Tucson CitizenTucson Citizen

Looks like curtains for the Citizen

Citizen Staff Writer
AFTER 138 YEARS

RENÉE SCHAFER HORTON

rshorton@tucsoncitizen.com

The deadline for bids on the Tucson Citizen has passed – apparently with no offers – which means the paper likely will cease publication March 21 after 138 years in business.

A spokeswoman for the paper’s corporate owner described the Feb. 19 bid deadline as “flexible,” leaving the door open for an 11th-hour purchase.

But national media experts say it is doubtful a buyer will come forward because Gannett Company Inc. is not selling its 50 percent interest in the joint operating agreement it has with the Arizona Daily Star.

The Citizen and the Star, owned by Lee Enterprises Inc., have had a JOA since 1940. Under the agreement, each paper produces independent editorial and news content, while production, distribution, advertising and other non-news operations are handled by a third corporation, Tucson Newspapers. The papers share equally in the profits from Tucson Newspapers operations.

Gannett, which announced Jan. 16 it was putting the Citizen up for sale, appears to be preparing to close the paper.

The company filed an amendment to the JOA with the U.S. Department of Justice on Feb. 13. The department oversees newspaper joint operating agreements created under the Newspaper Preservation Act, which created an exemption to federal antitrust laws for jointly-operated newspapers.

The amendment, signed by representatives of Gannett and Lee, allows the corporations to get out of a requirement in the original JOA that calls for publishing two papers through 2015.

The amendment also strikes all references to the Tucson Citizen from the original documents and contains a provision that anyone who might buy the Citizen before March 21 cannot negotiate to get into the JOA.

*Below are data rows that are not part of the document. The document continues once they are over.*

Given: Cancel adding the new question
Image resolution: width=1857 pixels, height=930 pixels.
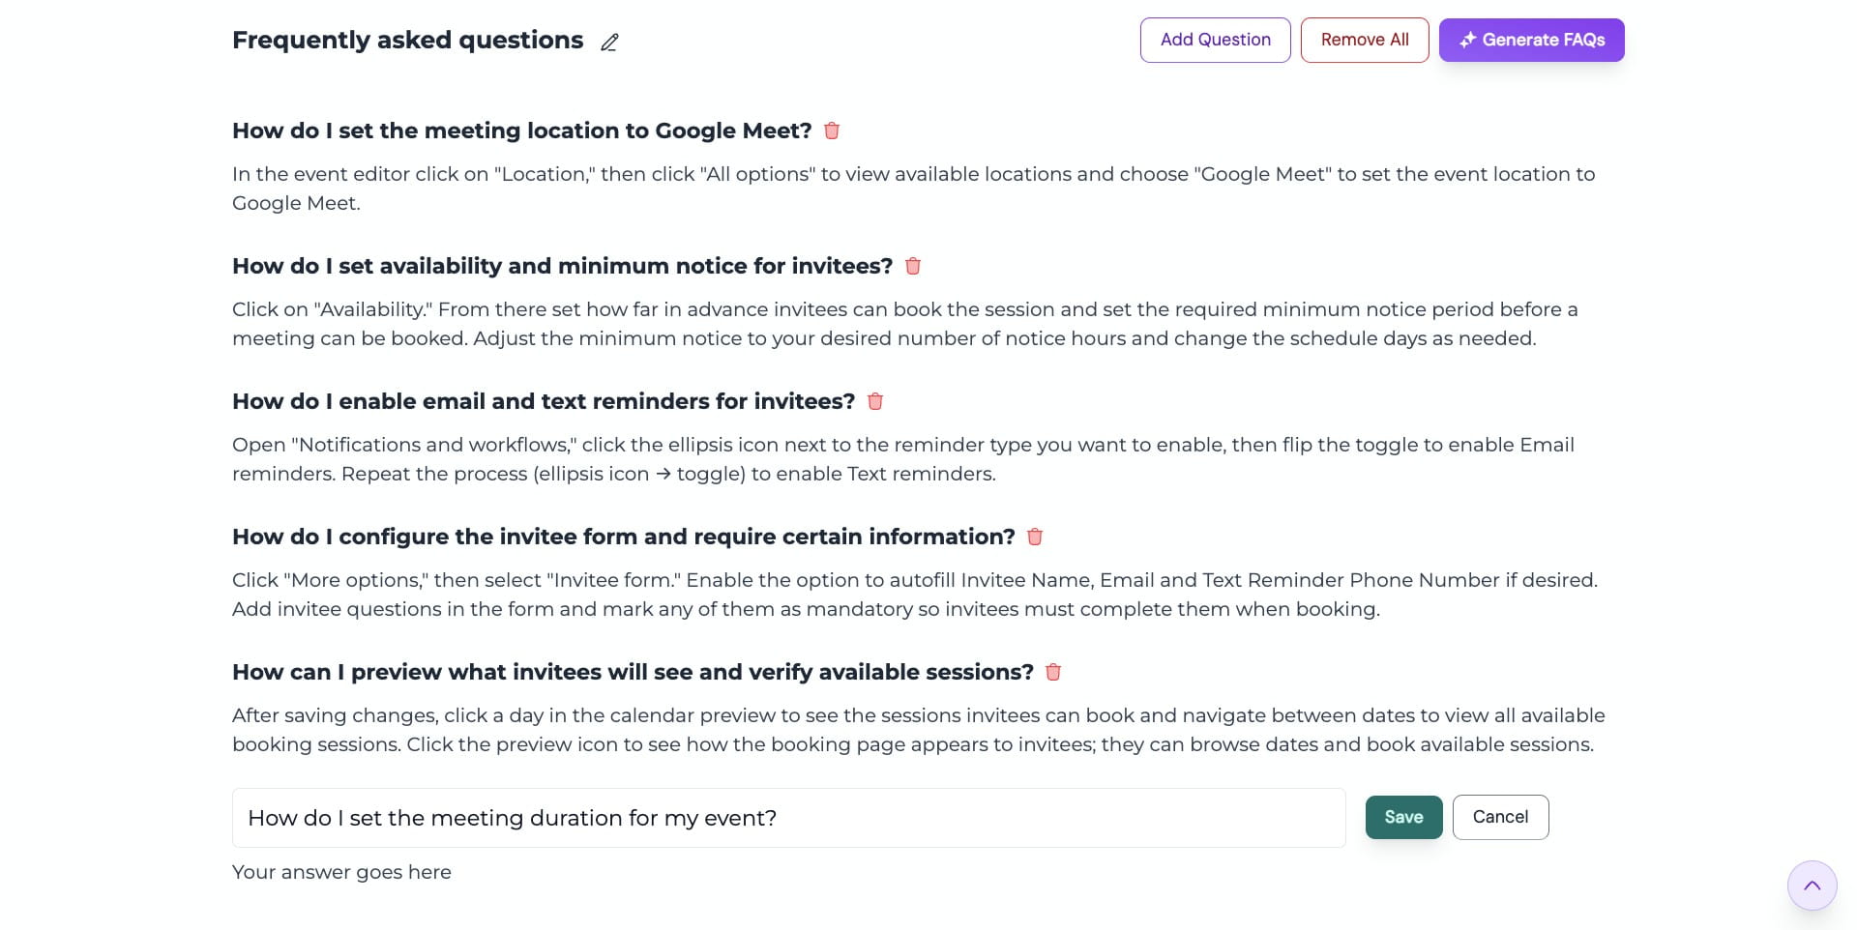Looking at the screenshot, I should coord(1500,817).
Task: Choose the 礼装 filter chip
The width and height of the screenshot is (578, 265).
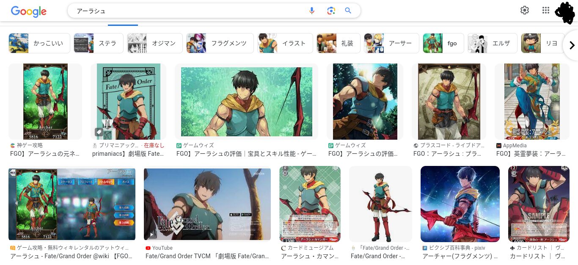Action: pos(339,43)

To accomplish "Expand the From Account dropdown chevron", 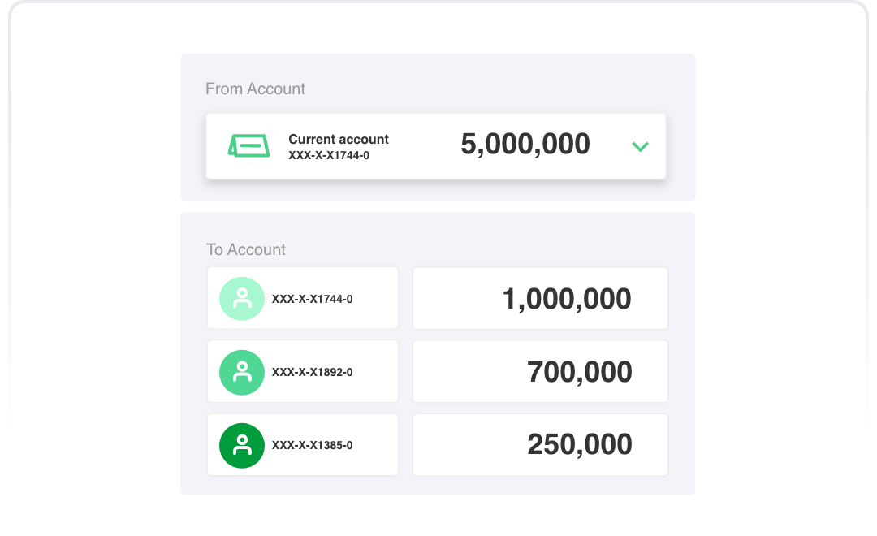I will click(x=640, y=147).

However, it allows for Gannett to continue its interest in the JOA, meaning it will continue to receive half the profits from the enterprise, and pay half the costs.

The Justice Department does not have to approve the amendment – which is required to prevent breach of contract. It can decide to investigate or halt the closure, although media experts say that rarely happens.

Mark Fitzgerald, editor-at-large of the newspaper trade publication Editor & Publisher, said the Justice Department has been “fairly laissez faire” about investigating the disengagement of newspaper JOAs.

He said that while some question the legality of selling a JOA-yoked paper without offering the paper’s stake in the agreement, the practice is “very common, especially if you don’t want to find a buyer.”

Gannett’s announcement Jan. 16 said it was selling only “certain assets” of the Citizen, including the paper’s name, Web site, Web address, subscriber list and wire service contracts.

“A (failing) paper is only valuable as it is in the partnership, but as a struggling paper on its own – no one’s going to buy that,” Fitzgerald said.

When the federal governments approved the JOA in 1970, each paper had a daily circulation of 60,000.

But the morning Star now has a daily circulation of about 94,055 and the afternoon Citizen’s has fallen to 17,000.

Robert J. Dickey, president of Gannett’s Community Publishing division, said Jan. 16 that the reason for selling the Citizen was because it was no longer profitable. He did not go into details when delivering the news to Citizen staffers.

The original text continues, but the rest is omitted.